Orada Suffa ehli ile, insanların eşrafı ile toplanıp söylemek istediğin
şeyleri o topluluğa sağlam olarak söylersin, ilim ehli olanlar senin konuşmanı
iyi belleyip anlarlar ve onu uygun yerlerine koyarlar (da fitneyi önlerler),
dedim [32].
Umer teklîfimi kabul edip:
— Dikkat et! Vallahi inşâallah Medîne'ye varıp ayağa
kalkarak yapacağım i!k hutbemde bu mes'eleyi muhakkak konuşacağım! dedi,
İbn Abbâs dedi ki: Bizler zu'I-hicce ayının sonunda
Medîne'ye geldik. Cumua günü olunca güneş ortadan meylettiği zaman bizler
mescide gidişte acele davrandık. Nihayet ben Saîd ibn Zeyd ibn Amr ibn
Nufeyl'i, minberin köşesinin yanında oturmuş olarak bulup, onun etrafına
oturdum. Benim dizim onun dizine dokunuyordu. Çok beklemedim, Umer
ibnu'l-Hattâb çıktı. Ben onun gelmekte olduğunu görünce Saîd ibn Zeyd ibn Amr
ibni Nufeyl'e:
— Umer bu öğleden sonra öyle mühim bir konuşma yapacak
ki, halîfe yapıldığı günden beri böyle bir konuşma yapmamıştı! dedim.
Saîd ibn Zeyd benim sözümü kabul etmedi ve:
— Umer'in şimdiye kadar bundan önce söylemediği bir
konuşma yapacağını neden ümîd ettin ki! diye bunu uzak saydı.
Umer minber üzerine oturup müezzinler de ezanları
okuyup sükût ettikleri zaman ayağa kalktı. Allah'a hamd ve lâyık olduğu yüce sıfatlarla
övdükten sonra "Amma ba'du = Sözün bundan sonrasına gelince" deyip
şunları söyledi:
— Ben sizlere, Allah'ın benim konuşmamı takdir etmiş
olduğu bir konuşma yapacağım: Bilmiyorum, belki bu konuşmam, benim ecelimin
önündedir (vefatım yaklaşmış olabilir)! Her kim bu konuşmamı akledip anlar ve
onu iyi ezberler ise bineğinin ulaştırdığı her yerde bunu söyleyip yaysın.

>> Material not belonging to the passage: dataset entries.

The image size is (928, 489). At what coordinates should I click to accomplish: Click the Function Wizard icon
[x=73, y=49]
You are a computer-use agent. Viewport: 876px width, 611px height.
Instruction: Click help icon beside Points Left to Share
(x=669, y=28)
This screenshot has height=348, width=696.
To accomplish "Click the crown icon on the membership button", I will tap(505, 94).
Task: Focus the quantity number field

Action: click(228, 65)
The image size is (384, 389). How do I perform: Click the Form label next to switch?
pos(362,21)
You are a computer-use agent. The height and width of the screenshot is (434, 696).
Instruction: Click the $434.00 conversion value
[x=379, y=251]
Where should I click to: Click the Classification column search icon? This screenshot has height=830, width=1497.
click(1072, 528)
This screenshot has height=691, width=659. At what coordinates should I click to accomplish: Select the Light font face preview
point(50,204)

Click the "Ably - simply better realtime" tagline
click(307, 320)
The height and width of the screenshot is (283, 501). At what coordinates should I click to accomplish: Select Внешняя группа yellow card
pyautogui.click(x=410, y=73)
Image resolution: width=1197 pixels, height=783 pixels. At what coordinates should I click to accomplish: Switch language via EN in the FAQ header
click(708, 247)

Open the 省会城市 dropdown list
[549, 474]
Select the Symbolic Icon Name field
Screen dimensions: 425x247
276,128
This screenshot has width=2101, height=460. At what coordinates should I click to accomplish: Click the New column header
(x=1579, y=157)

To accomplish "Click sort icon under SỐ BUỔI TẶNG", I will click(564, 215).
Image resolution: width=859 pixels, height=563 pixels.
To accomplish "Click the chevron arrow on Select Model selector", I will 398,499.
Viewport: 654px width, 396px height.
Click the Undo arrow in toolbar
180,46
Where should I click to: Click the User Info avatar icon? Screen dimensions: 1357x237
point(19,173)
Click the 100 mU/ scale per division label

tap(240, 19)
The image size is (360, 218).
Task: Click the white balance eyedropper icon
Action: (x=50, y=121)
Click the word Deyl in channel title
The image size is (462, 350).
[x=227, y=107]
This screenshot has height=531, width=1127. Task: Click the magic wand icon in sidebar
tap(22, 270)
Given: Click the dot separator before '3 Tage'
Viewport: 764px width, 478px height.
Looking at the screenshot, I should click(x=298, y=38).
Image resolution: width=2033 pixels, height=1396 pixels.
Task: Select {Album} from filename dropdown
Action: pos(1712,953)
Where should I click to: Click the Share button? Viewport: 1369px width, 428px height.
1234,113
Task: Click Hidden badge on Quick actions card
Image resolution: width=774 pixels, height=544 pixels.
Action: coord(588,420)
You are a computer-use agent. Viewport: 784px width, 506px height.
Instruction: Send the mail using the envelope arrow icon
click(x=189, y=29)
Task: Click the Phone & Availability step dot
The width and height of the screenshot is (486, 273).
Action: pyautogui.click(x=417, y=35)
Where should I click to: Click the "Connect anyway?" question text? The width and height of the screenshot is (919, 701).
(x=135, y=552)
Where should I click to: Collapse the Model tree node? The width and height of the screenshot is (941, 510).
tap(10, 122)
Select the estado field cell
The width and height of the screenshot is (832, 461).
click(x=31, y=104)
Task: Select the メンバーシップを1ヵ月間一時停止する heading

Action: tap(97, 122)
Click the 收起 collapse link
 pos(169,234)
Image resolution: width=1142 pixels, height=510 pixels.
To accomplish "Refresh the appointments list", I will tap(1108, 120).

Akledip kavramıyacağından endîşe eden kimseye gelince, ben hiçbir kimseye benim
üzerime yalan söylemesini halâl etmiyorum.
Şübhesiz ki, Allah, Muhammed'i hakk peygamber gönderdi
ve O'na Kitâb indirdi. Allah'ın indirdiği şeyler içinde Recm Âyeti de vardı.
Bizler o âyeti okuduk, akledip anladık ve iyice ezberledik [33].
Bunun içindir ki, Rasûlullah recm etti, O'ndan sonra biz de recm ettik. Ben
insanlara zaman uzayıp da bir sözcünün: "Biz Allah'ın Kitâbı'n-da recm
âyetini bulmuyoruz" demesinden ve Allah'ın indirmiş olduğu bir farizayı
terketmeleri suretiyle insanların sapıklığa düşmelerinden endîşe ediyorum.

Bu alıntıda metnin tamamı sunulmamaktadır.